§ 2. Mr. CouchmanTo ask the Secretary of State for Transport what plans he has to alleviate the traffic congestion in south-east London arising from bus lanes.
§ The Parliamentary Under-Secretary of State for Transport (Mr. Peter Bottomley)We shall shortly be issuing new advice on the design and assessment of with-flow bus lanes. Well designed but lanes should not increase overall delays to traffic.
§ Mr. CouchmanI am grateful to my hon. Friend for that answer, which is more positive than I expected. Does he agree that it makes little sense to halve the carriage width of our most important radial routes into London—an extreme example is the flyover on the Old Kent road where four lanes merge into one — particularly when motorists seem not to understand how to use bus lanes, treating them as no-go areas for 24 hours a day instead of the period for which they are intended?
§ Mr. BottomleyYes, Sir. There is little dispute that most bus lanes work well. Some are under review and we are considering introducing more on trunk roads.
§ Mr. Simon HughesDoes the Minister agree that the way to ensure that traffic flows well through south-east London is to police bus lanes to ensure that they are not used for parking, which causes enormous congestion? Does he agree that the second way is to ensure that London Transport has sufficient resources to run regular, efficient bus and other transport services to reduce the massive volume of private traffic and heavy lorries which clog up main routes, such as the Old Kent road in my constituency? We need improved public transport, not more private transport.
§ Mr. BottomleyThe hon. Gentleman's constituency and the rest of London need economic prosperity, but it is difficult to achieve increased prosperity, more jobs and environmental relief without some money being spent on roads. The hon. Gentleman will be pleased to know that trunk road capital expenditure in London this year is £85 million and underground capital expenditure £200 million. Most trunk road spending is on docklands and east London to help improve that area so that the rest of London does not benefit from all the economic prosperity.
§ Mr. Harry GreenwayIs my hon. Friend aware that bus lanes are slowing commercial traffic and increasing prices substantially? Is he further aware of the former Labour-controlled GLC's ban on heavy lorries? Can he say what the ban has cost in terms of the number of notices issued and the number of lorries banned?
§ Mr. BottomleyI can give the factual answer to that, without giving a judgment on the lorry ban. Two thousand signs were erected and 20,000 permits with 10 pages each, making 200,000 pages of permits, were issued. The cost was £250,000 and I think that the GLC told us that four lorries were banned.
§ Mr. SpeakerOrder. Stick to the question please.

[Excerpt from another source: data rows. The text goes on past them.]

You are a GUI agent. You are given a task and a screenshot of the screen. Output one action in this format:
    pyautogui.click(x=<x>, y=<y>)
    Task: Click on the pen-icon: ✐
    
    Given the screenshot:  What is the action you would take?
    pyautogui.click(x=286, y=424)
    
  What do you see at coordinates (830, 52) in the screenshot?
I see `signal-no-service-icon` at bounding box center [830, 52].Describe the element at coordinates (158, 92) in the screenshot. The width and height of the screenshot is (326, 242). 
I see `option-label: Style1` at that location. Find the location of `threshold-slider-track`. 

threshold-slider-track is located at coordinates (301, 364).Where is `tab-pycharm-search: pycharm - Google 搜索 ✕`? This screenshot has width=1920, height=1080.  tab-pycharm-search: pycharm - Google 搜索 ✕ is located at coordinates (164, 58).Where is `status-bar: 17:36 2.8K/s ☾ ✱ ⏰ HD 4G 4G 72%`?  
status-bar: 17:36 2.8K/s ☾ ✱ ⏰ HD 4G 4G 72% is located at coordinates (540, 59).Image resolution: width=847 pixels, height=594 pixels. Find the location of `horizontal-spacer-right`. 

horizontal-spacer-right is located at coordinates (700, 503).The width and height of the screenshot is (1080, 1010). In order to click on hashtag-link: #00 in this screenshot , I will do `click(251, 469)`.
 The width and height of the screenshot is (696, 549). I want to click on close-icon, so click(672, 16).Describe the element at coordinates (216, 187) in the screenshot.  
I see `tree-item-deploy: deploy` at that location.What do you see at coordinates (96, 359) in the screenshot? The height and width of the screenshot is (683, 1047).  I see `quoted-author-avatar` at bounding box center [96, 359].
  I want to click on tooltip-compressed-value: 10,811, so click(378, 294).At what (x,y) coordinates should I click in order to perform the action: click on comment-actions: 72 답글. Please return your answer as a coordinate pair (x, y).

§ Mr. Tony LloydWill the Minister confirm that, at the moment, bus lanes save London Transport about £7 million? Will he further confirm that if those lanes were properly policed they would save up to £48 million and that that would help considerably to lower fares, get the public on to buses, decrease congestion on London's roads and do something serious about the general state of congestion in London?
§ Mr. BottomleyIt is worth repeating that most of the bus lanes are not controversial. My right hon. Friend expects boroughs to give priority to public transport vehicles over other classes of traffic when that is justified on overall economic grounds. That should be acceptable to both sides of the House.